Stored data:
※

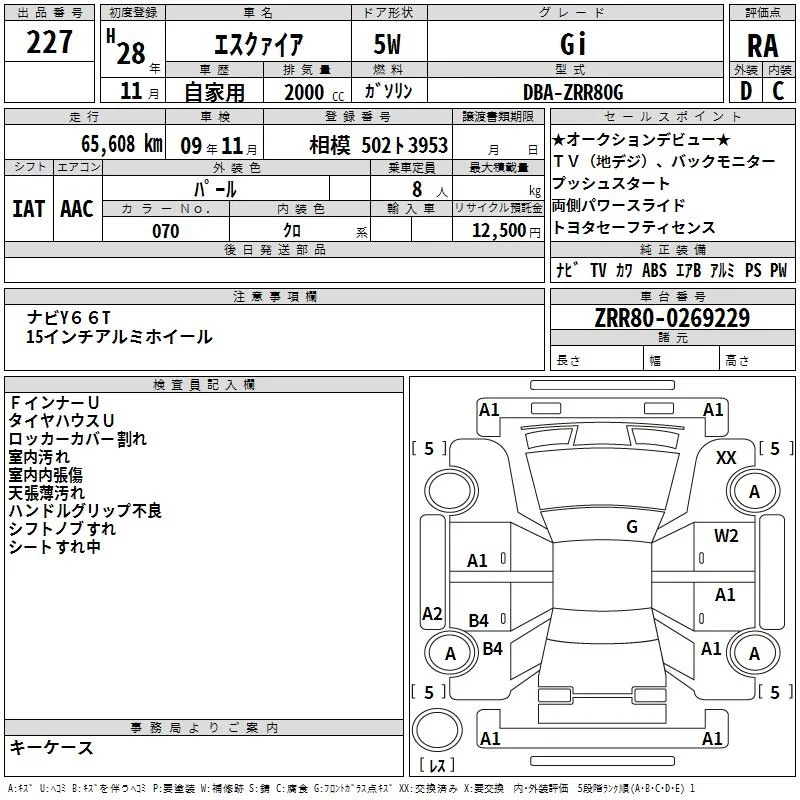Click the mileage value 65,608 km
This screenshot has width=800, height=800.
(122, 144)
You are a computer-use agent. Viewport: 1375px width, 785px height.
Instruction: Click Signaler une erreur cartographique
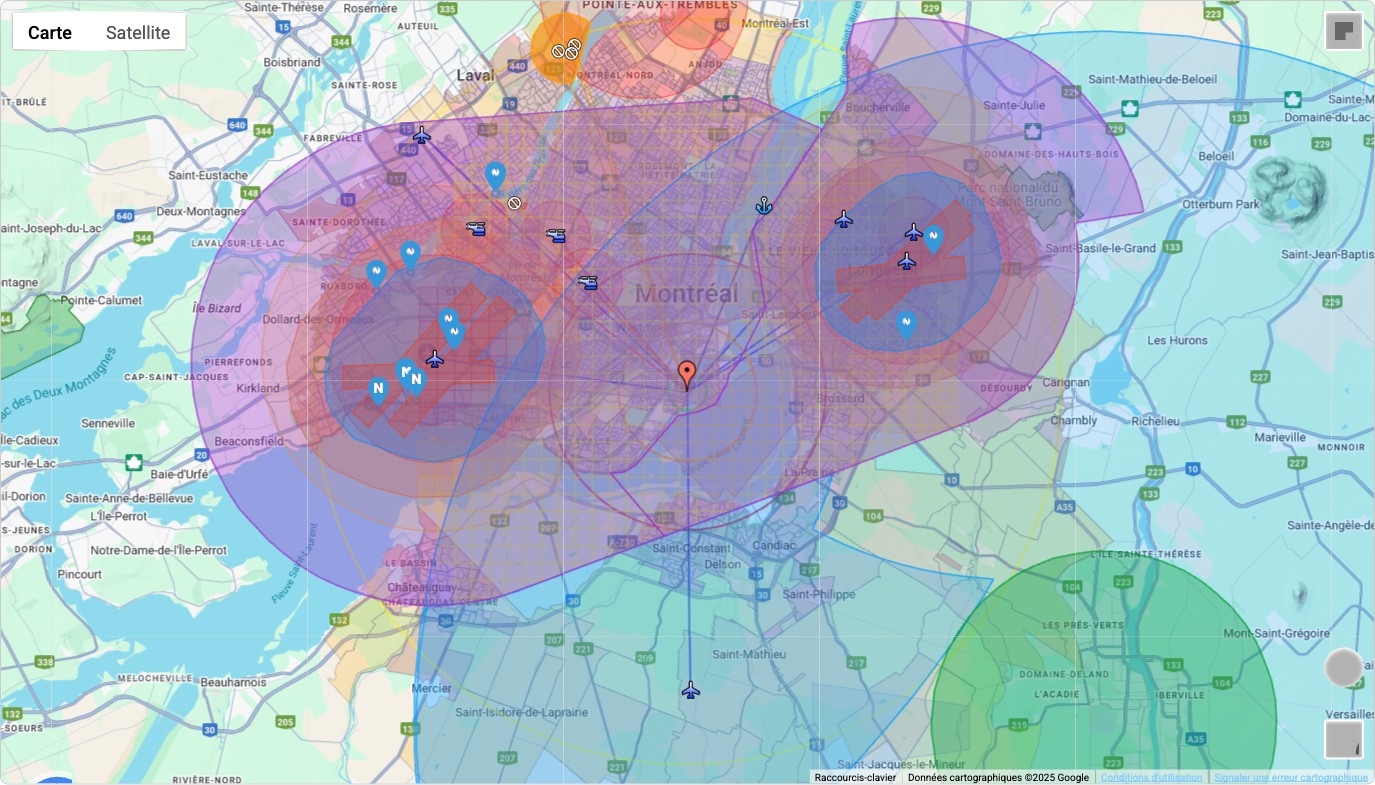(x=1289, y=777)
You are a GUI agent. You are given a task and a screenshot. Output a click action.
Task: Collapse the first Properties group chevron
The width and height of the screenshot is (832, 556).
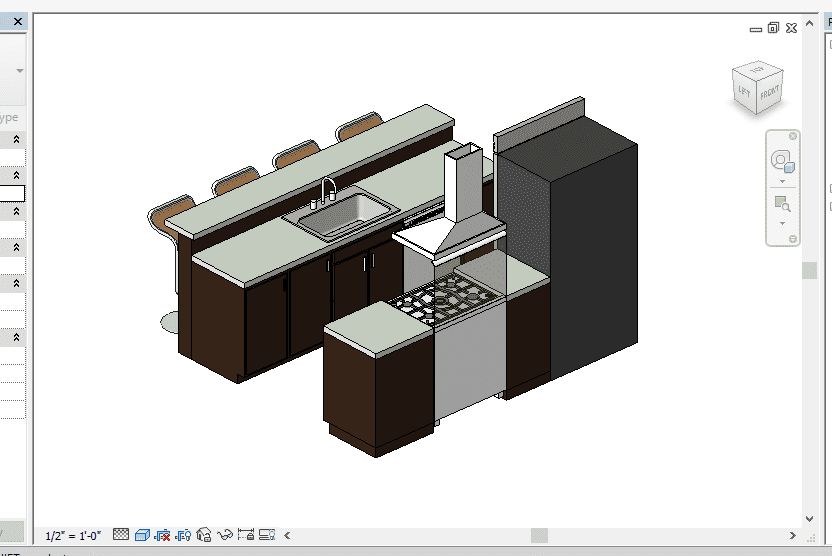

※

## REQUIREMENT
Only the number should be given: the count of lines above that hold the word "agent".

## WRITTEN ANSWER
2